[Stored data entries]
((

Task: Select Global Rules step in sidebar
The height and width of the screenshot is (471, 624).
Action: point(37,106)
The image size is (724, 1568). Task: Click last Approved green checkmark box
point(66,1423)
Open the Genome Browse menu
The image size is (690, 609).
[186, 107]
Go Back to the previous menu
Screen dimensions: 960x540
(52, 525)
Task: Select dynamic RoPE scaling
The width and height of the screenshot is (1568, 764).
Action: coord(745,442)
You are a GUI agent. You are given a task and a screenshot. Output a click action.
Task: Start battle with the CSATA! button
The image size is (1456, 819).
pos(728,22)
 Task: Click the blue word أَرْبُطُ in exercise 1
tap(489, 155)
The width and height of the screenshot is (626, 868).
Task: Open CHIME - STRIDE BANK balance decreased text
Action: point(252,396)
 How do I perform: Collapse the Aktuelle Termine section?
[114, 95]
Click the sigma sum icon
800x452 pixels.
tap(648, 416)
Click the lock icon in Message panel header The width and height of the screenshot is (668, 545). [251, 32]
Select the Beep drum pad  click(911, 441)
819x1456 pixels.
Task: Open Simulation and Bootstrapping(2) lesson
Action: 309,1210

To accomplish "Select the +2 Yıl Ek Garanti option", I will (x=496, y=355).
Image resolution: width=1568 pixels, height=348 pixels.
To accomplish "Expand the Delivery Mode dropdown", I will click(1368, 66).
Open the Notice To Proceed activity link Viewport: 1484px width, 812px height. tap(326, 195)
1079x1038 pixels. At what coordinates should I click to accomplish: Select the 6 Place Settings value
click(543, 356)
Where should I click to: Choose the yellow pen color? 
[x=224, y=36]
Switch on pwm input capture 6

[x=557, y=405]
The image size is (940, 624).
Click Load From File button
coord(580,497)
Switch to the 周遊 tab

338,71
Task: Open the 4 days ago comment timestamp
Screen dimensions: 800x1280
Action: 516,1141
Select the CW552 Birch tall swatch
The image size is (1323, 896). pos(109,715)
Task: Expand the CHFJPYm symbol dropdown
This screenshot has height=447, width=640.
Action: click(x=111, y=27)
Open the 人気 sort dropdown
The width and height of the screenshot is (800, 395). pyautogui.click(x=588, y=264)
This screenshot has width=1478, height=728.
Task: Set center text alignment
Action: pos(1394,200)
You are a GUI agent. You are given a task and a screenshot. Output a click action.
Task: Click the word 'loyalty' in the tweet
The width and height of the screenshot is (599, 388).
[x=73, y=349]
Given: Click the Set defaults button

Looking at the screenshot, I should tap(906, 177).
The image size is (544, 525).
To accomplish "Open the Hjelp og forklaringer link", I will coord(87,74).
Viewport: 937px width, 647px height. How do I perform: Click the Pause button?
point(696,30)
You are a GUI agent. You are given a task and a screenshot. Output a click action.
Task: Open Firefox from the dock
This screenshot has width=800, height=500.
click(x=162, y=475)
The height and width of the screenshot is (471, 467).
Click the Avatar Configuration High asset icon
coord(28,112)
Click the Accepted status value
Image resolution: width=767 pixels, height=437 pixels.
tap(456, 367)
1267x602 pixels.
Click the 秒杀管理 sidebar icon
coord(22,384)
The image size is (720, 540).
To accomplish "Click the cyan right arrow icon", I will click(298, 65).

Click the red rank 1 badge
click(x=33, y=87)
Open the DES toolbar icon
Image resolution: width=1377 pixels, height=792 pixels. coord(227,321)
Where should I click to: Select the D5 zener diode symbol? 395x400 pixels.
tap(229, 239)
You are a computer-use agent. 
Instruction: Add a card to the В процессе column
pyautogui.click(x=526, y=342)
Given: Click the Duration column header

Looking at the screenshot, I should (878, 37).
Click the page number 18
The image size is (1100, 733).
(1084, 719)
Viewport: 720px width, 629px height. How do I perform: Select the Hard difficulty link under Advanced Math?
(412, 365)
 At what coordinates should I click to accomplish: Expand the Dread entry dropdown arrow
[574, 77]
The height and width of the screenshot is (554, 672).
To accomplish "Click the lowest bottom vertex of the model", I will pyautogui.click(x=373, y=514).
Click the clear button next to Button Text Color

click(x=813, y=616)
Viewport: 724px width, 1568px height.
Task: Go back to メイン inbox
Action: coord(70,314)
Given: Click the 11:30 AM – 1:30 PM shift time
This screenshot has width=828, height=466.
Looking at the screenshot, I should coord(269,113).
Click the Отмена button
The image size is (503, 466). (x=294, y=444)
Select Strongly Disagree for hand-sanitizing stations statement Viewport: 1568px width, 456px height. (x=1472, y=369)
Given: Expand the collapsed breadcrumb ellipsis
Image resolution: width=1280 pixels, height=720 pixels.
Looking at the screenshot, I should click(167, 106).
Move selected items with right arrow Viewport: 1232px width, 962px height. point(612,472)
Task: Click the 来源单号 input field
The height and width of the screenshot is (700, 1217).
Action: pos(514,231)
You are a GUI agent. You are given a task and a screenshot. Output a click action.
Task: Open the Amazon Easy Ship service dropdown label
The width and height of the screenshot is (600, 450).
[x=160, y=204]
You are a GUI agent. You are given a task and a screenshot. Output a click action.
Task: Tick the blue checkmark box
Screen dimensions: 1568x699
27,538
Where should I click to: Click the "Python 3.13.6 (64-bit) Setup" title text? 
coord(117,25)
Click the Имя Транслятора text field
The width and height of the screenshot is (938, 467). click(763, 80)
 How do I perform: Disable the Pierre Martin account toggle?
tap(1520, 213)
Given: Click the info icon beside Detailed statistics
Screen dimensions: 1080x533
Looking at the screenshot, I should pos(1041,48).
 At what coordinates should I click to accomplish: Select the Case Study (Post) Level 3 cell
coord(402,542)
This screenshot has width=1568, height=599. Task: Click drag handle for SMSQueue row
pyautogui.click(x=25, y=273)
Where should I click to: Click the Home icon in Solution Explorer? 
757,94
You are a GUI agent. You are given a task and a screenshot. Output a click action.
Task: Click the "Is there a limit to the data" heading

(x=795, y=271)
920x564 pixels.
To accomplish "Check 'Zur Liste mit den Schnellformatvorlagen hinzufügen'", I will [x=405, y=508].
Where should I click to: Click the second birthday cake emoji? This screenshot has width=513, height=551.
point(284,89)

))

Reproduce the data shown above in its entirety, keeping each word as it is.

Task: Select Global Rules step in sidebar
The height and width of the screenshot is (471, 624).
Action: point(37,106)
The image size is (724, 1568). Task: Click last Approved green checkmark box
point(66,1423)
Open the Genome Browse menu
The image size is (690, 609).
[186, 107]
Go Back to the previous menu
Screen dimensions: 960x540
(52, 525)
Task: Select dynamic RoPE scaling
The width and height of the screenshot is (1568, 764).
Action: coord(745,442)
You are a GUI agent. You are given a task and a screenshot. Output a click action.
Task: Start battle with the CSATA! button
The image size is (1456, 819).
pos(728,22)
 Task: Click the blue word أَرْبُطُ in exercise 1
tap(489, 155)
The width and height of the screenshot is (626, 868).
Task: Open CHIME - STRIDE BANK balance decreased text
Action: point(252,396)
 How do I perform: Collapse the Aktuelle Termine section?
[114, 95]
Click the sigma sum icon
800x452 pixels.
tap(648, 416)
Click the lock icon in Message panel header The width and height of the screenshot is (668, 545). [251, 32]
Select the Beep drum pad  click(911, 441)
819x1456 pixels.
Task: Open Simulation and Bootstrapping(2) lesson
Action: 309,1210

To accomplish "Select the +2 Yıl Ek Garanti option", I will (x=496, y=355).
Image resolution: width=1568 pixels, height=348 pixels.
To accomplish "Expand the Delivery Mode dropdown", I will click(1368, 66).
Open the Notice To Proceed activity link Viewport: 1484px width, 812px height. tap(326, 195)
1079x1038 pixels. At what coordinates should I click to accomplish: Select the 6 Place Settings value
click(543, 356)
Where should I click to: Choose the yellow pen color? 
[x=224, y=36]
Switch on pwm input capture 6

[x=557, y=405]
The image size is (940, 624).
Click Load From File button
coord(580,497)
Switch to the 周遊 tab

338,71
Task: Open the 4 days ago comment timestamp
Screen dimensions: 800x1280
Action: 516,1141
Select the CW552 Birch tall swatch
The image size is (1323, 896). pos(109,715)
Task: Expand the CHFJPYm symbol dropdown
This screenshot has height=447, width=640.
Action: click(x=111, y=27)
Open the 人気 sort dropdown
The width and height of the screenshot is (800, 395). pyautogui.click(x=588, y=264)
This screenshot has width=1478, height=728.
Task: Set center text alignment
Action: pos(1394,200)
You are a GUI agent. You are given a task and a screenshot. Output a click action.
Task: Click the word 'loyalty' in the tweet
The width and height of the screenshot is (599, 388).
[x=73, y=349]
Given: Click the Set defaults button

Looking at the screenshot, I should tap(906, 177).
The image size is (544, 525).
To accomplish "Open the Hjelp og forklaringer link", I will coord(87,74).
Viewport: 937px width, 647px height. How do I perform: Click the Pause button?
point(696,30)
You are a GUI agent. You are given a task and a screenshot. Output a click action.
Task: Open Firefox from the dock
This screenshot has width=800, height=500.
click(x=162, y=475)
The height and width of the screenshot is (471, 467).
Click the Avatar Configuration High asset icon
coord(28,112)
Click the Accepted status value
Image resolution: width=767 pixels, height=437 pixels.
tap(456, 367)
1267x602 pixels.
Click the 秒杀管理 sidebar icon
coord(22,384)
The image size is (720, 540).
To accomplish "Click the cyan right arrow icon", I will click(298, 65).

Click the red rank 1 badge
click(x=33, y=87)
Open the DES toolbar icon
Image resolution: width=1377 pixels, height=792 pixels. coord(227,321)
Where should I click to: Select the D5 zener diode symbol? 395x400 pixels.
tap(229, 239)
You are a computer-use agent. 
Instruction: Add a card to the В процессе column
pyautogui.click(x=526, y=342)
Given: Click the Duration column header

Looking at the screenshot, I should (878, 37).
Click the page number 18
The image size is (1100, 733).
(1084, 719)
Viewport: 720px width, 629px height. How do I perform: Select the Hard difficulty link under Advanced Math?
(412, 365)
 At what coordinates should I click to accomplish: Expand the Dread entry dropdown arrow
[574, 77]
The height and width of the screenshot is (554, 672).
To accomplish "Click the lowest bottom vertex of the model", I will pyautogui.click(x=373, y=514).
Click the clear button next to Button Text Color

click(x=813, y=616)
Viewport: 724px width, 1568px height.
Task: Go back to メイン inbox
Action: coord(70,314)
Given: Click the 11:30 AM – 1:30 PM shift time
This screenshot has width=828, height=466.
Looking at the screenshot, I should coord(269,113).
Click the Отмена button
The image size is (503, 466). (x=294, y=444)
Select Strongly Disagree for hand-sanitizing stations statement Viewport: 1568px width, 456px height. (x=1472, y=369)
Given: Expand the collapsed breadcrumb ellipsis
Image resolution: width=1280 pixels, height=720 pixels.
Looking at the screenshot, I should click(167, 106).
Move selected items with right arrow Viewport: 1232px width, 962px height. point(612,472)
Task: Click the 来源单号 input field
The height and width of the screenshot is (700, 1217).
Action: pos(514,231)
You are a GUI agent. You are given a task and a screenshot. Output a click action.
Task: Open the Amazon Easy Ship service dropdown label
The width and height of the screenshot is (600, 450).
[x=160, y=204]
You are a GUI agent. You are given a task and a screenshot. Output a click action.
Task: Tick the blue checkmark box
Screen dimensions: 1568x699
27,538
Where should I click to: Click the "Python 3.13.6 (64-bit) Setup" title text? 
coord(117,25)
Click the Имя Транслятора text field
The width and height of the screenshot is (938, 467). click(763, 80)
 How do I perform: Disable the Pierre Martin account toggle?
tap(1520, 213)
Given: Click the info icon beside Detailed statistics
Screen dimensions: 1080x533
Looking at the screenshot, I should pos(1041,48).
 At what coordinates should I click to accomplish: Select the Case Study (Post) Level 3 cell
coord(402,542)
This screenshot has width=1568, height=599. Task: Click drag handle for SMSQueue row
pyautogui.click(x=25, y=273)
Where should I click to: Click the Home icon in Solution Explorer? 
757,94
You are a GUI agent. You are given a task and a screenshot. Output a click action.
Task: Click the "Is there a limit to the data" heading

(x=795, y=271)
920x564 pixels.
To accomplish "Check 'Zur Liste mit den Schnellformatvorlagen hinzufügen'", I will [x=405, y=508].
Where should I click to: Click the second birthday cake emoji? This screenshot has width=513, height=551.
point(284,89)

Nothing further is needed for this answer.